I wonder if I've displaced my "more, more more" feelings about food to exercise.
Galina L. said…
I had period in my life when I was in the "more, more, more" phase. It is wonderful to feel strong. I ended by doing just cardio 1.5 hours every day, not counting yoga and walking. The result of it will be most likely burn-off or sport injury. In order not to waste that wonderful desire to move, start interval training every other day, and push yourself really hard during short intervals for 30 sec to 1 min, with 1 min to 4 min in-between of moderate effort.During one day of the week you may do just an extra-long work-out. You goal should be to feel completely spend after 6 - 8 repetitions.Spent to the point you will need the day-off. Try to walk more during non-exercise days. Make sure you are not trying to compensate some diet relapses with exercise.
@Diana oy, moderation, LOL - that's something I've never had much of a problem with, be it food, Actually, the other night my husband had the noive to tell me I was a workaholic, and I was offended at first.

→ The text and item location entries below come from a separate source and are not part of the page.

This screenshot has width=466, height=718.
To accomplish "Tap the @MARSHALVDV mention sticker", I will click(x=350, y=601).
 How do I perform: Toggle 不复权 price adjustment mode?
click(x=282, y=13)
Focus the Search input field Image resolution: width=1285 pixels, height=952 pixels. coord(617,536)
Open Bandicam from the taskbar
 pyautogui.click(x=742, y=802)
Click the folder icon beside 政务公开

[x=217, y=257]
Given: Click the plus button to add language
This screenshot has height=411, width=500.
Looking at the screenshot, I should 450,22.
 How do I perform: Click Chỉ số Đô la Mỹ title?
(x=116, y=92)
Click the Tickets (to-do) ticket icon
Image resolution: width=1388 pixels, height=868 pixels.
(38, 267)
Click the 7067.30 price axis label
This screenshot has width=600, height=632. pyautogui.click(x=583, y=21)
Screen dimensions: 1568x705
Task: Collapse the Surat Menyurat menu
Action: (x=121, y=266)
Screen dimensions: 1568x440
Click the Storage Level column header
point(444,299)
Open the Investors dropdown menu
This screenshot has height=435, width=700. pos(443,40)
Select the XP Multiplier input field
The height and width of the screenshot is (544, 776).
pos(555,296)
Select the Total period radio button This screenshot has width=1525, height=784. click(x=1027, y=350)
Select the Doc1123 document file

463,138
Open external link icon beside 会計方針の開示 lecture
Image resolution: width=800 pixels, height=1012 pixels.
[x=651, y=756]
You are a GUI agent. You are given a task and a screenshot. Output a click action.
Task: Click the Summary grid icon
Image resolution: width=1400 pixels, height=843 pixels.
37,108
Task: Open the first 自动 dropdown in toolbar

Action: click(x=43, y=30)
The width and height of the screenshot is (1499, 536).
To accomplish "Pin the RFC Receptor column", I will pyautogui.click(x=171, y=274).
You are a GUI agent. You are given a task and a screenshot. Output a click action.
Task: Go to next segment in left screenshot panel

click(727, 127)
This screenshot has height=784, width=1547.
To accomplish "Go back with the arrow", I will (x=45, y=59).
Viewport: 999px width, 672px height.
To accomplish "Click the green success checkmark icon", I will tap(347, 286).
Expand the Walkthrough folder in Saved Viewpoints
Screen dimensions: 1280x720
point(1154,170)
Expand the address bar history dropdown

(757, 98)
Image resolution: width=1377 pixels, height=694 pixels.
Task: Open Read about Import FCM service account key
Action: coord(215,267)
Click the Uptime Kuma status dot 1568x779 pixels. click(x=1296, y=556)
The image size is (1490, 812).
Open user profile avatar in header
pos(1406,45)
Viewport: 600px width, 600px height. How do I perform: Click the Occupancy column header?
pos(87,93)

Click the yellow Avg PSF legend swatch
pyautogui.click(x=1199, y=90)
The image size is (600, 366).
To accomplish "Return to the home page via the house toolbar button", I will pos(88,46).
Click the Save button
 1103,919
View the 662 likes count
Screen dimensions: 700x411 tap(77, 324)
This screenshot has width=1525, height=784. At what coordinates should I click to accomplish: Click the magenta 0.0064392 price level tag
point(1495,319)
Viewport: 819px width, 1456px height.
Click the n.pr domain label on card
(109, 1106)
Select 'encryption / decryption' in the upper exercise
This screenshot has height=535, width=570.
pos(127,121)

He then laughed in my face (cheeky hubs) and I had to concede he may (may!) have a point.

@galina I love interval-training as well - great results for relatively small time investment in terms of building enough muscle so I can wear sleeveless tops without embarassment & keep my fat pants in retirement
Wolfstriked said…
Kool Fashion,I once got into shape where I had alot of muscles and a 6 pack but was down to 900 cal a day to keep it.This was at 21 yrs old and now at 42 I will definitely still need to go back to that level to get ripped again.But 1200 for me is a lean I like and comfortable.And I am a guy with a hard job moving,lifting heavy etc.For me its just rice,potatoes,bagels and some fruit as my new diet.I know its counter to what LC says but I will keep everyone posted and be honest about it.Here is a con I face gets flushed after a meal then goes away awhile later.A plus I notice is hangovers are very mild....and I know I need to ease off the alcohol.

Diana,I agree with the intervals as being excellent.When I do them I experience this shift in my look.Its like all of a sudden one day I pass a mirror and do a dbl take.I then look and see a younger me and by that I mean my skin just looks incredible.I factor that into the way interval training forces a high VO2 max and hence your body is super oxygenated....aka your fit.And being fit means your body burns more fat doing any activity which is a super plus.I have always felt that the reason we get fatter when we age is not due to a drop in metabolism but instead a drop in VO2 max condition.You see heavy people huffing and puffing climbing stairs and skinny people rarely out of breath.